The technique was first observed by physicians in the late 1940s in polio patients at Rancho Los Amigos Hospital, in Los Angeles, by Dr Clarence W Dail  and first described by Dr. Dail in 1951 in the journal California Medicine.
Both inspiratory and, indirectly, expiratory muscle function can be assisted by GPB. GPB can provide an individual with weak inspiratory muscles and no vital capacity (VC) or breathing ventilator-free breathing tolerance with normal alveolar ventilation and perfect safety when not using a ventilator or in the event of sudden ventilator failure day or night. The technique involves the use of the glottis to add to an inspiratory effort by projecting (gulping) boluses of air into the lungs. The glottis closes with each "gulp". One breath usually consists of 6 to 9 gulps of 40 to 200 ml each. During the training period the efficiency of GPB can be monitored by spirometrically measuring the milliliters of air per gulp, gulps per breath, and breaths per minute. A training manual  and numerous videos are available, the most detailed of which was produced in 1999. For those who can not master GPB it is often because of inability of the soft palate to seal off the nose.
Although severe oropharyngeal muscle weakness can limit the usefulness of GPB, Baydur et al reported two DMD ventilator users who were very successful using it. We have managed 11 Duchenne muscular dystrophy ventilator users who had no breathing tolerance other than by GPB. Approximately 60% of ventilator users with no autonomous ability to breathe and good bulbar muscle function   can use GPB for autonomous breathing from minutes to up to all day. Patients with no vital capacity have awoken from sleep using GPB to discover that their ventilators were no longer functioning.

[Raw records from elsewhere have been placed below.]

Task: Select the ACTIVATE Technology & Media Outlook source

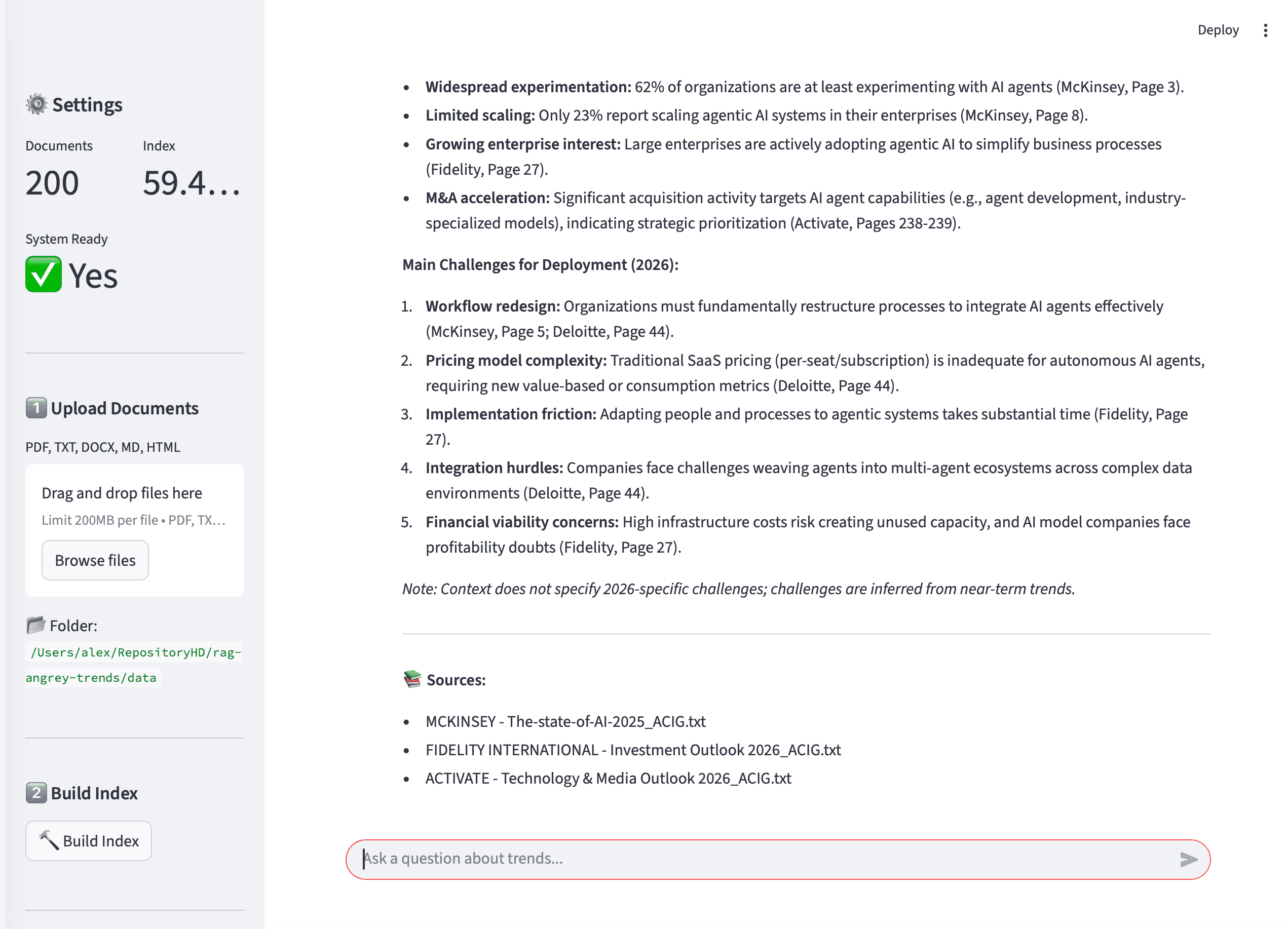Action: coord(608,778)
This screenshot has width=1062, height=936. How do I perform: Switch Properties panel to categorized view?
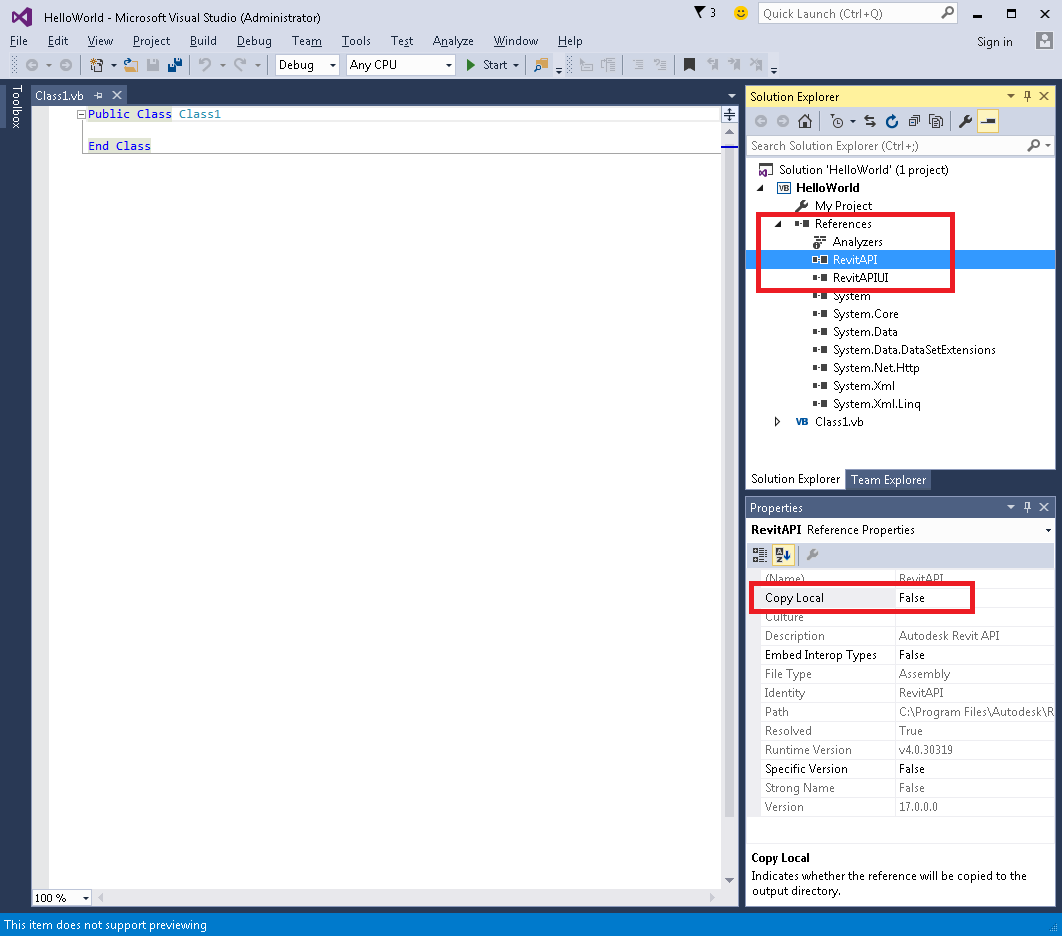coord(762,555)
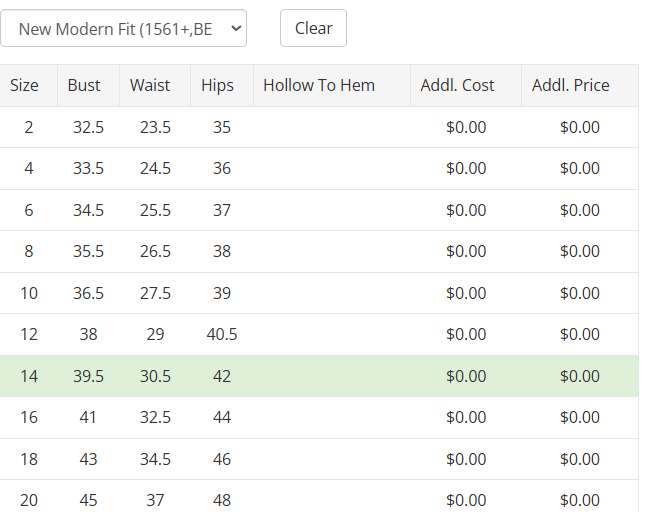Viewport: 647px width, 512px height.
Task: Click the 40.5 hips value for size 12
Action: [222, 335]
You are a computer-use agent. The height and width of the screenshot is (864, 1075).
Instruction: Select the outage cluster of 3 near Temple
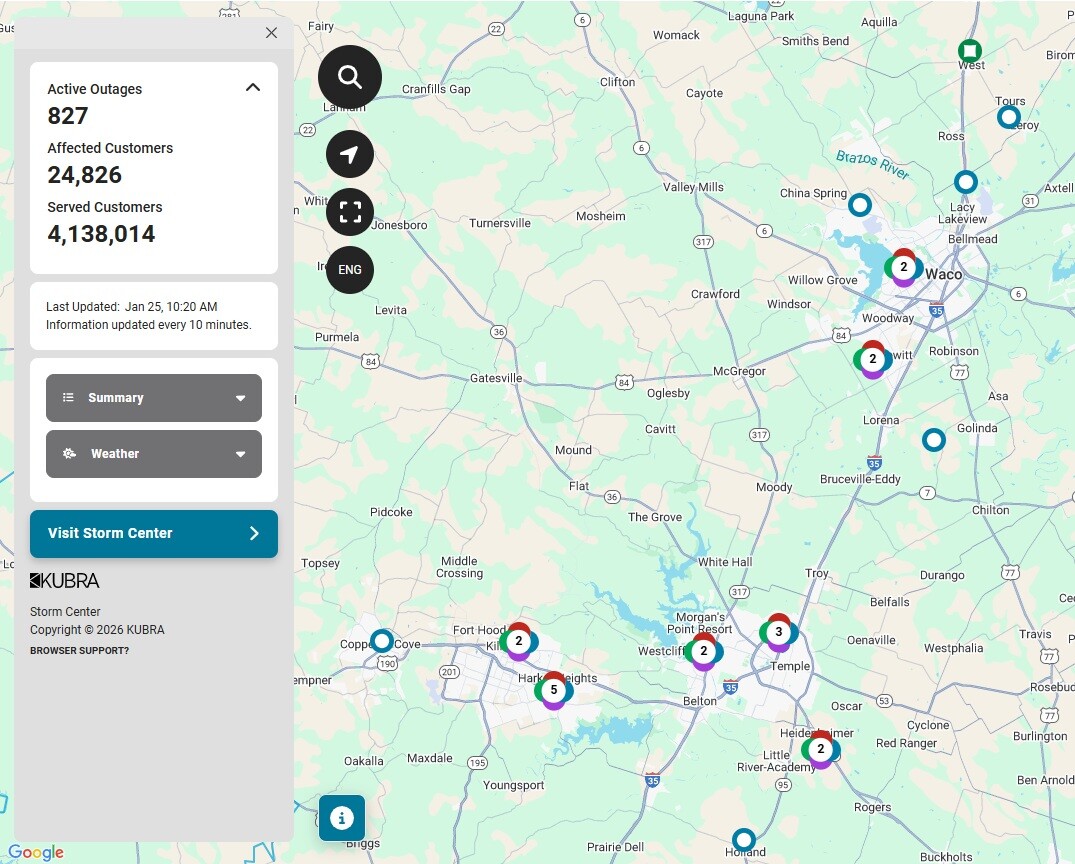pyautogui.click(x=779, y=632)

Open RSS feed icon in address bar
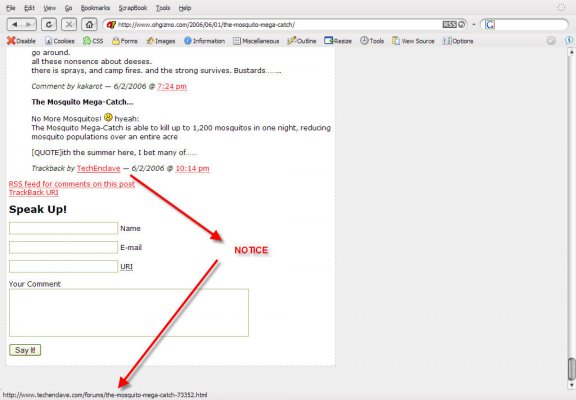click(450, 25)
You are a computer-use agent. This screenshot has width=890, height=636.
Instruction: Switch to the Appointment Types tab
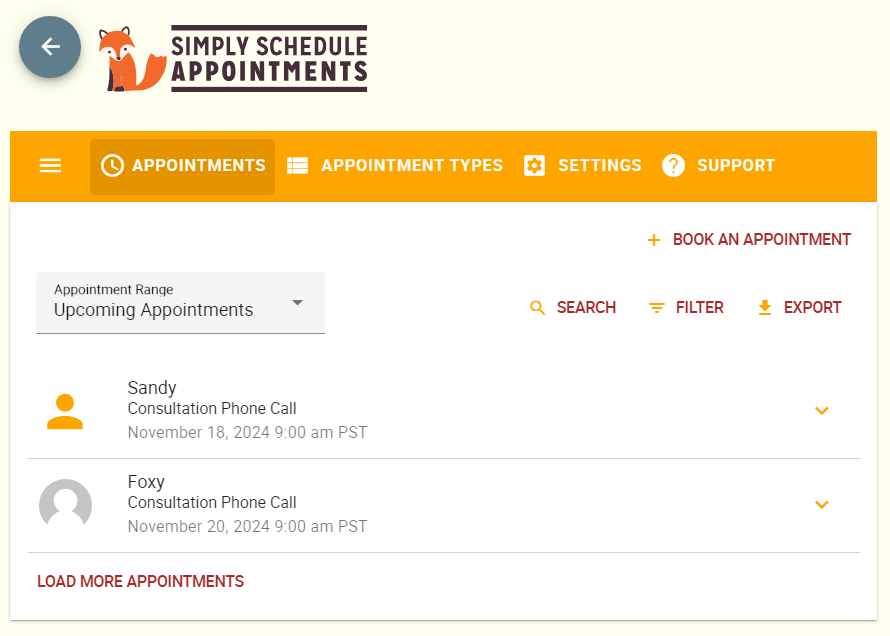(x=394, y=166)
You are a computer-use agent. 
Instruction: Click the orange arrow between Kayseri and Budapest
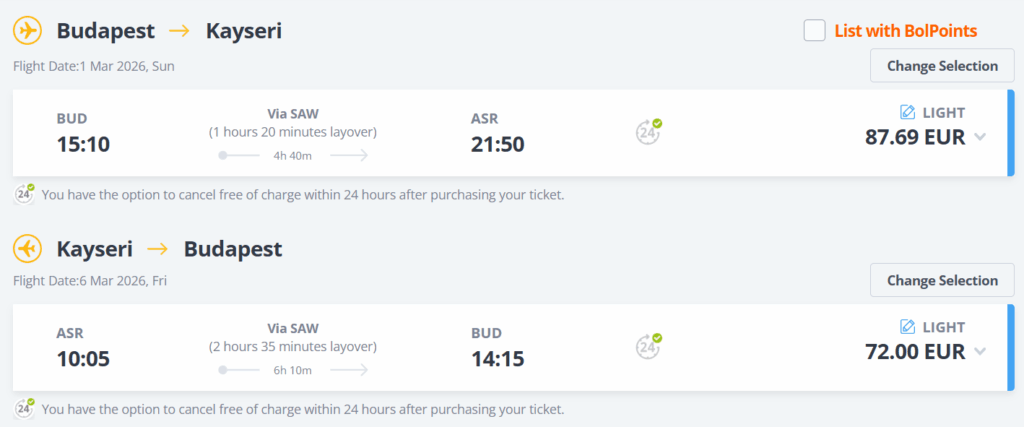[158, 247]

Some have spontaneously come out of anesthesia frog breathing and others out of grand mal convulsions surprisingly without being cyanotic, frog breathing. 
Although potentially extremely useful, GPB is rarely taught since there are few health care professionals familiar with the technique. GPB is also rarely useful in the presence of an indwelling tracheostomy tube. It can not be used when the tube is uncapped as it is during tracheostomy mechanical ventilation (TMV), and even when capped, the gulped air tends to leak around the outer walls of the tube and out the stoma as airway volumes and pressures increase during the GPB air stacking process. In summary, GPB can be used for ventilator-free breathing, back-up in the event of ventilator failure, to increase cough flows, to increase speech volume and production per breath, and to improve pulmonary compliance. The safety and versatility afforded by GPB are key reasons to eliminate tracheostomy in favor of noninvasive aid).